Job a:
The quoted header in the mailing-list post below has several labeled fields. List the labels of these fields.

Excerpted text:
--- begin ---

2008-10-26 Thread Curt Hagenlocher
If you save in Western European (Windows) - Codepage 1252 from within Visual 
Studio, you'll get the right result -- as long as you're not using any 
characters with a codepoint greater than 127.  And if you are, you're probably 
better off anyway expressing this code point as an explicit set of UTF-8 
compatible bytes because -- as you've noticed -- Ruby's currently a bit weird 
in its Unicode support.

-Original Message-
From: [EMAIL PROTECTED] [mailto:[EMAIL PROTECTED] On Behalf Of Ted Milker
Sent: Sunday, October 26, 2008 11:34 AM
To: ironruby-core@rubyforge.org
Subject: Re: [Ironruby-core] Unicode Source Files

Why so rigorous?  I understand the need to maintain compatibility but
this effectively eliminates Visual Studio as an editor for .rb files,
without some kind of clunky build mechanism.  I guess I will just use
an extension method to get around the behavior for the time being.

--- end ---

Rows:
--- begin ---

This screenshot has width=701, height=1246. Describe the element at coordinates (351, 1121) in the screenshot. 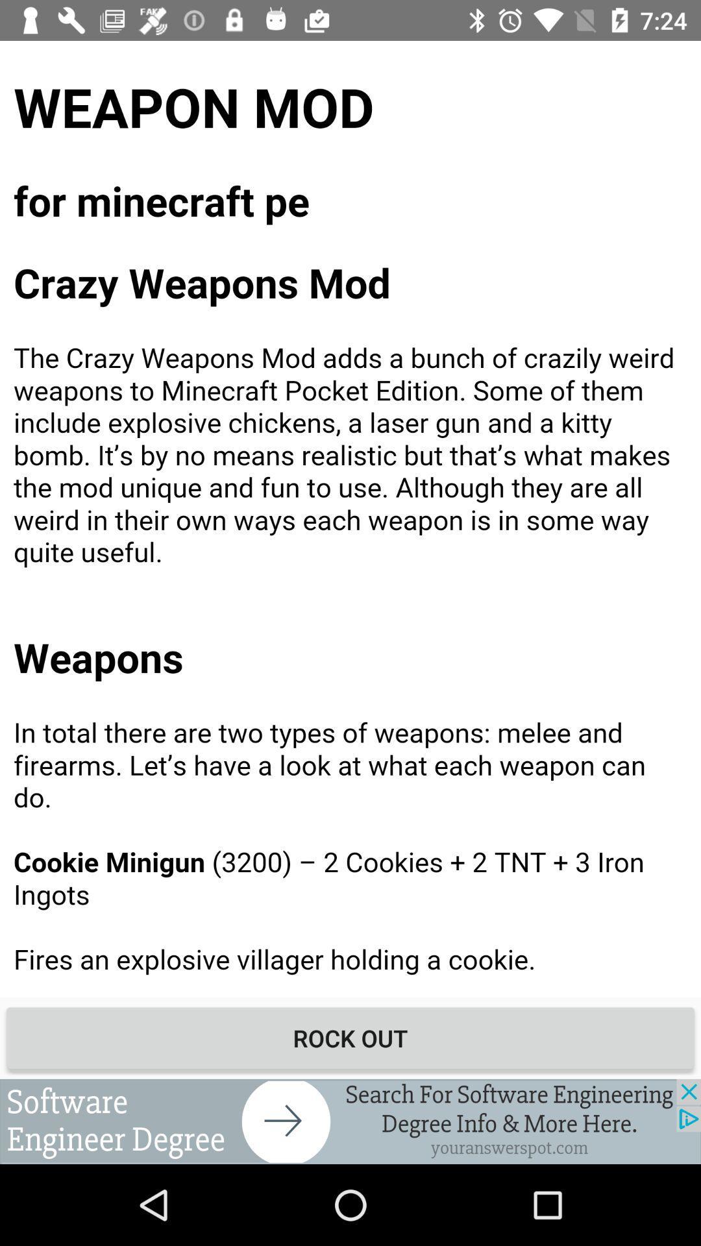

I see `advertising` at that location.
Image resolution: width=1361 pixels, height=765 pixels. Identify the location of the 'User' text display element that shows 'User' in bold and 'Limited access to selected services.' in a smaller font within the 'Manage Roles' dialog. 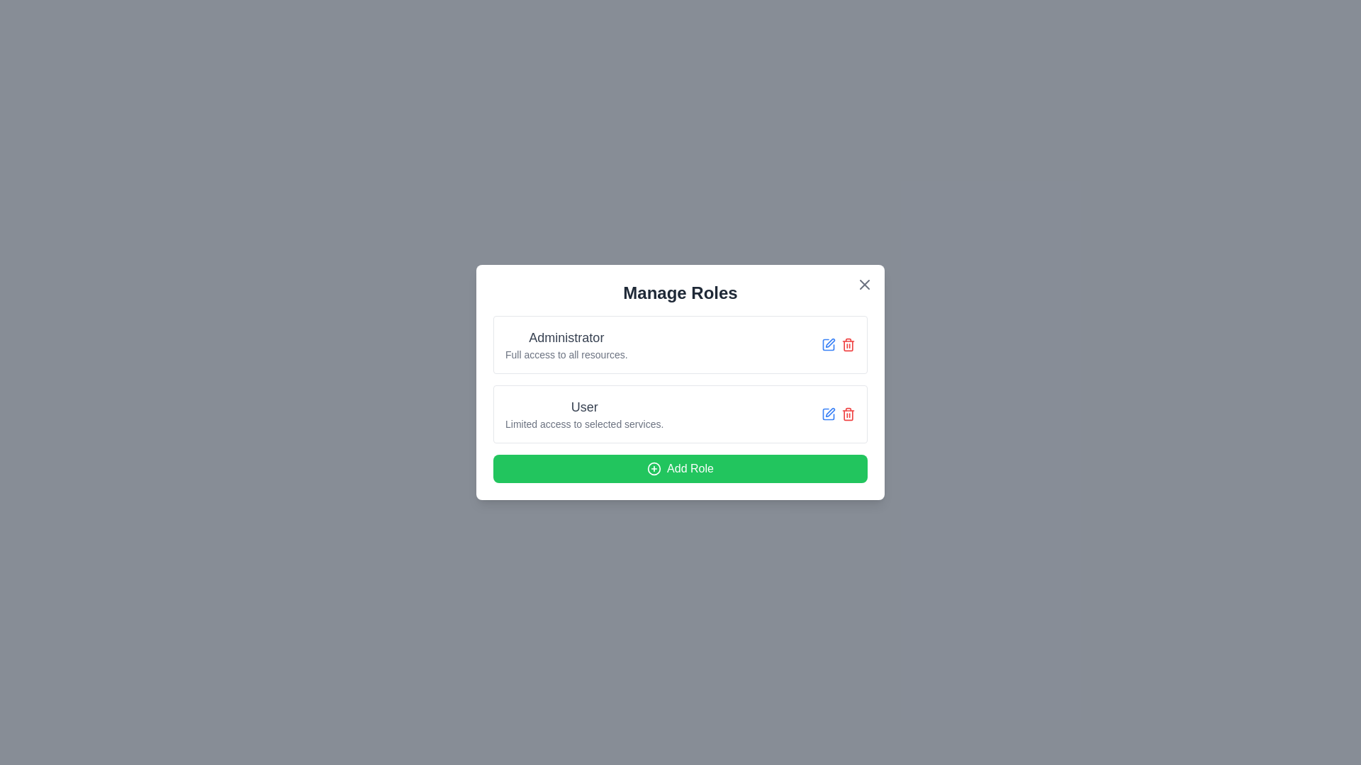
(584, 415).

--- end ---
--- begin ---

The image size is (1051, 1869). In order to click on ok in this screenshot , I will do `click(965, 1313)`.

--- end ---

Job b:
Rewrite the records from the line containing "Image resolution: width=1361" through the line containing "(584, 415).", inclusive, as a JSON list of strings with one string per line. Skip blank lines and omit the pictures.

Complete answer a:
From, Sent, To, Subject

Complete answer b:
[
  "Image resolution: width=1361 pixels, height=765 pixels. Identify the location of the 'User' text display element that shows 'User' in bold and 'Limited access to selected services.' in a smaller font within the 'Manage Roles' dialog. ",
  "(584, 415)."
]